Let’s look at one of those summaries. Here’s the summary for the SeuratExtend paper (abstract above):

SeuratExtend is an R package that integrates essential tools and databases for single-cell RNA sequencing (scRNA-seq) data analysis, streamlining the process through a user-friendly interface. The package offers various analyses, including functional enrichment and gene regulatory network reconstruction, and seamlessly integrates multiple databases and popular Python tools.

The biorecap_report() function runs this code in an RMarkdown template, writing the resulting HTML and CSV file with results to the current working directory.

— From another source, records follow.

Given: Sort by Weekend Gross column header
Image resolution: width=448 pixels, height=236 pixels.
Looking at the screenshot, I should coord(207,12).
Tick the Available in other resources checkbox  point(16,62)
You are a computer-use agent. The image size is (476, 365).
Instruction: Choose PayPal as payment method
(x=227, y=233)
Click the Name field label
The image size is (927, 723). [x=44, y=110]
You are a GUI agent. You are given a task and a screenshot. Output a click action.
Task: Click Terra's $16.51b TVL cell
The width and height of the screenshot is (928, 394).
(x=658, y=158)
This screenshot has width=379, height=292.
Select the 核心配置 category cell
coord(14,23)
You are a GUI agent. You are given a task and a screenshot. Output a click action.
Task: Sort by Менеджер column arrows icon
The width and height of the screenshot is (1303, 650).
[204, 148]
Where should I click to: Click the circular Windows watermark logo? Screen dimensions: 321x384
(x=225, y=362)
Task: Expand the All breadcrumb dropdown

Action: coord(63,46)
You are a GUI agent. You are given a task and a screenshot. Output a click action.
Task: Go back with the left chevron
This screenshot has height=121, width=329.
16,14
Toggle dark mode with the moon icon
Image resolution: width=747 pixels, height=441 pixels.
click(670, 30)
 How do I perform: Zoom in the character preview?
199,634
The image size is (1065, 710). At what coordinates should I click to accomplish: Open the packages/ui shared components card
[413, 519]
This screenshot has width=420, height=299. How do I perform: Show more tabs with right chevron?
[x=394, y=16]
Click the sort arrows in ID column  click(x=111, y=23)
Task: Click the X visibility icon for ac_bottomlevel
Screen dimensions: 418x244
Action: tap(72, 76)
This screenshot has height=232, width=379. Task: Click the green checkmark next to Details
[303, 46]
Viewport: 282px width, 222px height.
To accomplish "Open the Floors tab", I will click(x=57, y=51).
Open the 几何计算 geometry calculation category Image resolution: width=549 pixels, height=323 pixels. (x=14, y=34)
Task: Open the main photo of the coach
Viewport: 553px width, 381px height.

biorecap_report(output_dir=".", 
                subject=c("bioinformatics", "genomics", "synthetic_biology"), 
                model="llama3.1")

The built-in subjects vector contains all the available bioRxiv subjects.

subjects
#>  [1] "all"                                   
#>  [2] "animal_behavior_and_cognition"         
#>  [3] "biochemistry"                          
#>  [4] "bioengineering"                        
#>  [5] "bioinformatics"                        
#>  [6] "biophysics"                            
#>  [7] "cancer_biology"                        
#>  [8] "cell_biology"                          
#>  [9] "clinical_trials"                       
#> [10] "developmental_biology"                 
#> [11] "ecology"                               
#> [12] "epidemiology"                          
#> [13] "evolutionary_biology"                  
#> [14] "genetics"                              
#> [15] "genomics"                              
#> [16] "immunology"                            
#> [17] "microbiology"                          
#> [18] "molecular_biology"                     
#> [19] "neuroscience"                          
#> [20] "paleontology"                          
#> [21] "pathology"                             
#> [22] "pharmacology_and_toxicology"           
#> [23] "plant_biology"                         
#> [24] "scientific_communication_and_education"
#> [25] "synthetic_biology"                     
#> [26] "systems_biology"                       
#> [27] "zoology"

You could create a report for all subjects like this (note, this could take some time):

biorecap_report(output_dir=".", 
                subject=subjects, 
                model="llama3.1")